Previous studies on nonagenarians undergoing TJA have demonstrated that age can be an independent risk factor for postoperative morbidity and mortality, as well as increased hospital costs.[7–11] Nonagenarians have longer lengths of stay (LOS) and medical complications as high as 40%.[1,9,10,12] Perioperative mortality in nonagenarians has been reported to be between 2.1% and 6.4%, potentially linked to frail health as evidenced by the increasing number of patients with multiple medical comorbidities and elevated American Society of Anesthesiologists (ASA) scores.[1,9,10,12] Tools, such as the 5-factor modified frailty index, are available to allow surgeons to more accurately predict mortality and morbidity in patients undergoing revision TJA.[13] However, understanding the complexity of treating nonagenarians is necessary because 18.6% of Americans will be aged 85 years and older by 2050.[6]

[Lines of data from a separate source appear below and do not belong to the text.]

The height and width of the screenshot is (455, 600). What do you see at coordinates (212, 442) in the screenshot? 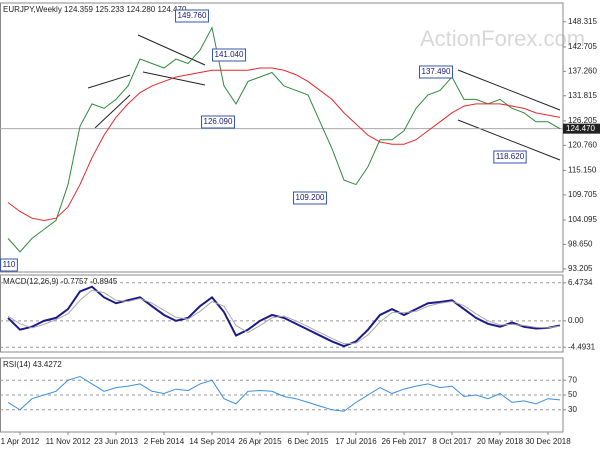
I see `x-tick-label: 14 Sep 2014` at bounding box center [212, 442].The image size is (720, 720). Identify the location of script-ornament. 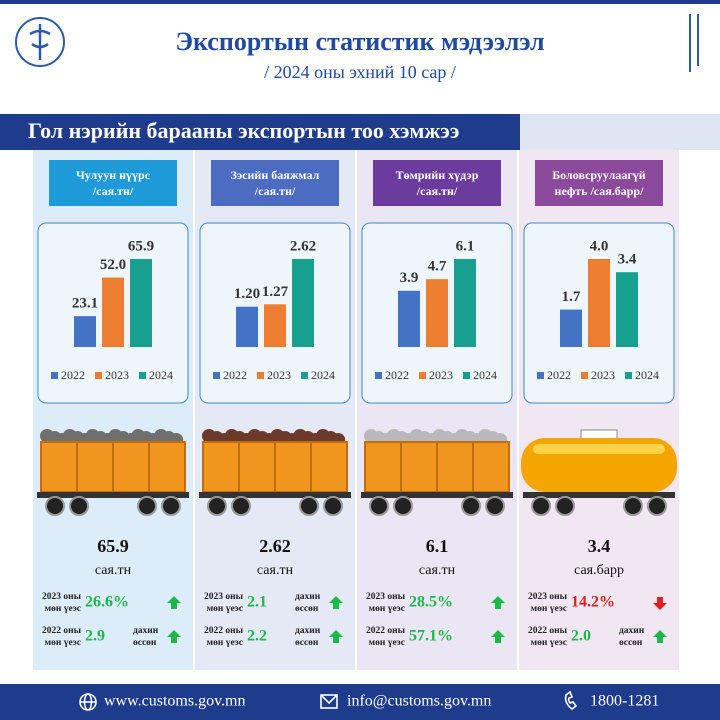
(694, 43).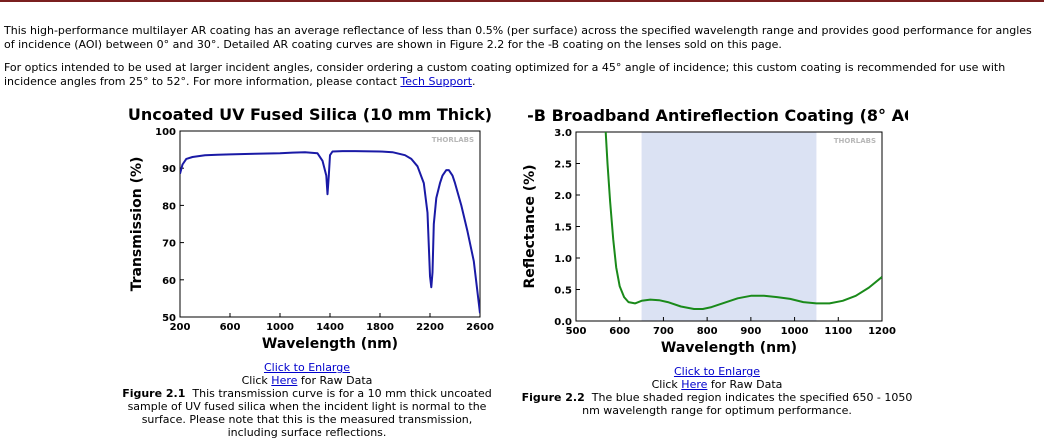 The width and height of the screenshot is (1044, 442). Describe the element at coordinates (576, 332) in the screenshot. I see `chart2-xtick-label: 500` at that location.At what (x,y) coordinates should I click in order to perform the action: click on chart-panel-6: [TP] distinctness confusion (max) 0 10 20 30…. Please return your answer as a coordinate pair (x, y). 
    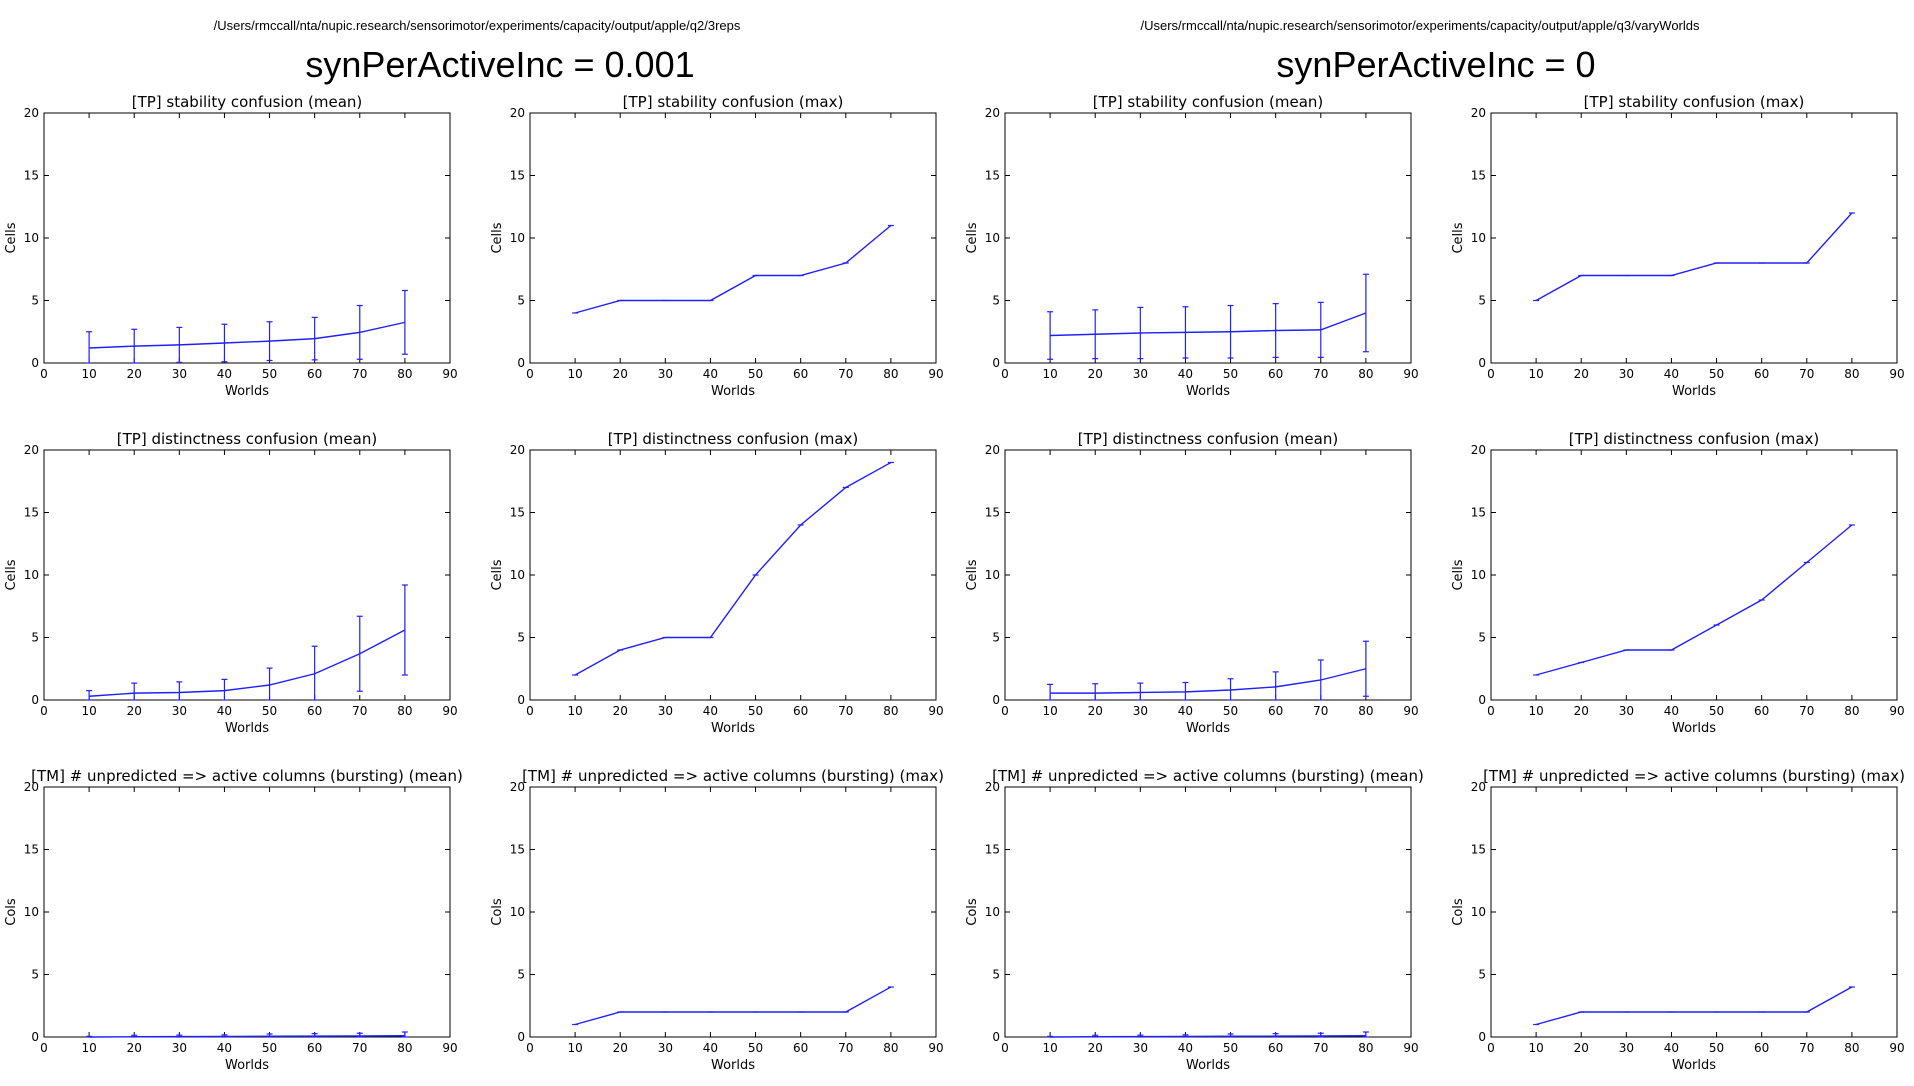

As nonagenarians continue to make up a larger percentage of the population, understanding the risk-benefit ratio for TJA is critical. Studies have reported higher complication rates in nonagenarians compared with younger cohorts, and providers and patients may be concerned that nonagenarians may be too frail to undergo elective TJA. The purpose of this study was to assess whether nonagenarians were still at increased risk of complications and hospital readmissions by answering three questions: (1) Do nonagenarians have an increased risk of medical complications after TJA compared with octogenarians and septuagenarians? (2) Do nonagenarians have an increased risk of surgical (orthopaedic-related) complications after TJA compared with octogenarians and septuagenarians? (3) Do nonagenarians have an increased risk of hospital readmission after TJA compared with octogenarians and septuagenarians?